=== What is needed ===
With the records below as your source, retype each line exactly from the top down to the line that contains "ATMS Football vs BMS (105, 1078)", and include that line.

=== Raw data ===
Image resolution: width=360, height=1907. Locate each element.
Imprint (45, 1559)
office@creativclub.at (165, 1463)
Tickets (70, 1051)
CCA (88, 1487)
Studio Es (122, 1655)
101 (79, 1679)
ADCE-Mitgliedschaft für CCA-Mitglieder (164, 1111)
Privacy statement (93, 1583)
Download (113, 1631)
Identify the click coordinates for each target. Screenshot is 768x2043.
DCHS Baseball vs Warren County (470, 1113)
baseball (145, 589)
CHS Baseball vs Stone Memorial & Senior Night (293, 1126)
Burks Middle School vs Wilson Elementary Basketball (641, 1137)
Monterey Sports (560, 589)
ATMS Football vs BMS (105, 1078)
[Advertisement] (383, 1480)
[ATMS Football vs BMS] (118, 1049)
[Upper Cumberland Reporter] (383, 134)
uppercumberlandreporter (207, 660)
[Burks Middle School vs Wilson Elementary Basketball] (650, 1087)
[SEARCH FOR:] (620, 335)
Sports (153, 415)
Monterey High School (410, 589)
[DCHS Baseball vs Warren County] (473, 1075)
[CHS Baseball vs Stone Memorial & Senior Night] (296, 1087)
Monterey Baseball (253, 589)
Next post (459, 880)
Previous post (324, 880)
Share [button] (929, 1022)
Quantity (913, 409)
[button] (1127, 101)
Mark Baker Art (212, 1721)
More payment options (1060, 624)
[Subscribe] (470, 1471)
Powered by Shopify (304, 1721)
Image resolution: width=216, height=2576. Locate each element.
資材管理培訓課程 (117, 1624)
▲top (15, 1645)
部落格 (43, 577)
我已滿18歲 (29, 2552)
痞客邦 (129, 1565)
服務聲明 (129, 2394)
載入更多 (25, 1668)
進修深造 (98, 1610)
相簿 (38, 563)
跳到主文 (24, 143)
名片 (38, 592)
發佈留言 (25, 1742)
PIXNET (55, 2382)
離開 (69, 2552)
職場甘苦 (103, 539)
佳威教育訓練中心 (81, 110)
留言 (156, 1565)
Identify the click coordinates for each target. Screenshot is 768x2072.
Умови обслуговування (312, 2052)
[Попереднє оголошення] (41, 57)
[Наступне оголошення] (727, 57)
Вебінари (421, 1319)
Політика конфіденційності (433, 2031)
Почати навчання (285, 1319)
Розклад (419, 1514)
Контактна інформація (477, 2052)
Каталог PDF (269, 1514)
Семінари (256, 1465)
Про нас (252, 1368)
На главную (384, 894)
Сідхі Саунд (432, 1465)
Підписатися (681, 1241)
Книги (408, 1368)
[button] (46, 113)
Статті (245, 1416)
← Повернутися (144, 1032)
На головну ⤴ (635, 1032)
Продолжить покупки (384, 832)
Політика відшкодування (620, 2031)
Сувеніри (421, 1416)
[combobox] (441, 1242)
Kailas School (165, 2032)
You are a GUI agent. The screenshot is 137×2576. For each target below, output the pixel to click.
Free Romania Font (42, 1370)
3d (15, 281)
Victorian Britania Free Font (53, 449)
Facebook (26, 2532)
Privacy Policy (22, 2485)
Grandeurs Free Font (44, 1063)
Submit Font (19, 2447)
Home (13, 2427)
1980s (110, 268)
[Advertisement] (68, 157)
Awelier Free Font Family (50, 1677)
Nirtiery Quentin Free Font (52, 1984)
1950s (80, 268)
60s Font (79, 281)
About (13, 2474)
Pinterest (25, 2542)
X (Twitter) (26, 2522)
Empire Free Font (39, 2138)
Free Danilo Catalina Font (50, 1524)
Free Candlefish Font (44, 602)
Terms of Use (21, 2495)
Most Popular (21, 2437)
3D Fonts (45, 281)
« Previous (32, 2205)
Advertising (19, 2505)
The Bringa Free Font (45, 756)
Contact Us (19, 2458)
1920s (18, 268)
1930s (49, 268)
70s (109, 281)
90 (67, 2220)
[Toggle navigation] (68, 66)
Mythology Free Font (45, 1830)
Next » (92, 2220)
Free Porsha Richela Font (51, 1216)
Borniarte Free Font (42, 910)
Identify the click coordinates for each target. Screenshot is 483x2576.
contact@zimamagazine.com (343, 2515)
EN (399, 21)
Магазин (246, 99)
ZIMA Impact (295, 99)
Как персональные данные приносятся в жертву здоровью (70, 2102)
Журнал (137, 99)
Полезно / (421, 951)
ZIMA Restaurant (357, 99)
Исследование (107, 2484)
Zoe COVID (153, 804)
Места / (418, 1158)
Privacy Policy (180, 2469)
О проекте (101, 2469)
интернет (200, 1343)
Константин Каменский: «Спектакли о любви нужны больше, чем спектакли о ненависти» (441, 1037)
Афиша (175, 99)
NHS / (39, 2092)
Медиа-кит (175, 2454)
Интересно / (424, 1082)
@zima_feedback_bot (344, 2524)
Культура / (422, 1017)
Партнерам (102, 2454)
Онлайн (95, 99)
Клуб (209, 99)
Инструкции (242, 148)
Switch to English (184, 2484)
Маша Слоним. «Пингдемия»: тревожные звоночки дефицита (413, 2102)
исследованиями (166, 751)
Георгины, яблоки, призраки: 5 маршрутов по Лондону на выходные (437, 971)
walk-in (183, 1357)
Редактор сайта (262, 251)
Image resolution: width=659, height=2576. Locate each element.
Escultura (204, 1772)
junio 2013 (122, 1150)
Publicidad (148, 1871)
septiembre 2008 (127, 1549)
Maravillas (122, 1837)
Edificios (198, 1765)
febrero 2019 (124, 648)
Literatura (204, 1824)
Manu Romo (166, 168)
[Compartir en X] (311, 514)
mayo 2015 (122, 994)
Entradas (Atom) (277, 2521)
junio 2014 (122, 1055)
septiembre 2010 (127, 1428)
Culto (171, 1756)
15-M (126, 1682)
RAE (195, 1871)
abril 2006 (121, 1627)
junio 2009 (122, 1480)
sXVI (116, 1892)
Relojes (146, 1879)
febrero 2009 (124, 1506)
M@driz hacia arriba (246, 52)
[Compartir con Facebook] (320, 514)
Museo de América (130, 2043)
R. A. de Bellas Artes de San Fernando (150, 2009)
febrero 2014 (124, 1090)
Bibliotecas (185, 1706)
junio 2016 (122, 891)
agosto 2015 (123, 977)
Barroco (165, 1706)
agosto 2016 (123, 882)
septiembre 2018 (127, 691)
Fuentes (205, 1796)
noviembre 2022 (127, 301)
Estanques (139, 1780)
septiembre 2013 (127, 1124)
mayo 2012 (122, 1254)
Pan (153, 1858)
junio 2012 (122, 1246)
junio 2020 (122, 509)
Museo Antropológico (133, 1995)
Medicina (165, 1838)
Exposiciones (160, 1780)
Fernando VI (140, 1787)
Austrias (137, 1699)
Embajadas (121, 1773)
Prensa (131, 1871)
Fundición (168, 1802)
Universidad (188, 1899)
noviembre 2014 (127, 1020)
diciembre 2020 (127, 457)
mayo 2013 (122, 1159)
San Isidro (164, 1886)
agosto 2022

=== Reply to the exercise ===
Image resolution: width=360, height=1907. Locate each element.
Imprint (45, 1559)
office@creativclub.at (165, 1463)
Tickets (70, 1051)
CCA (88, 1487)
Studio Es (122, 1655)
101 (79, 1679)
ADCE-Mitgliedschaft für CCA-Mitglieder (164, 1111)
Privacy statement (93, 1583)
Download (113, 1631)
Identify the click coordinates for each target. Screenshot is 768x2043.
DCHS Baseball vs Warren County (470, 1113)
baseball (145, 589)
CHS Baseball vs Stone Memorial & Senior Night (293, 1126)
Burks Middle School vs Wilson Elementary Basketball (641, 1137)
Monterey Sports (560, 589)
ATMS Football vs BMS (105, 1078)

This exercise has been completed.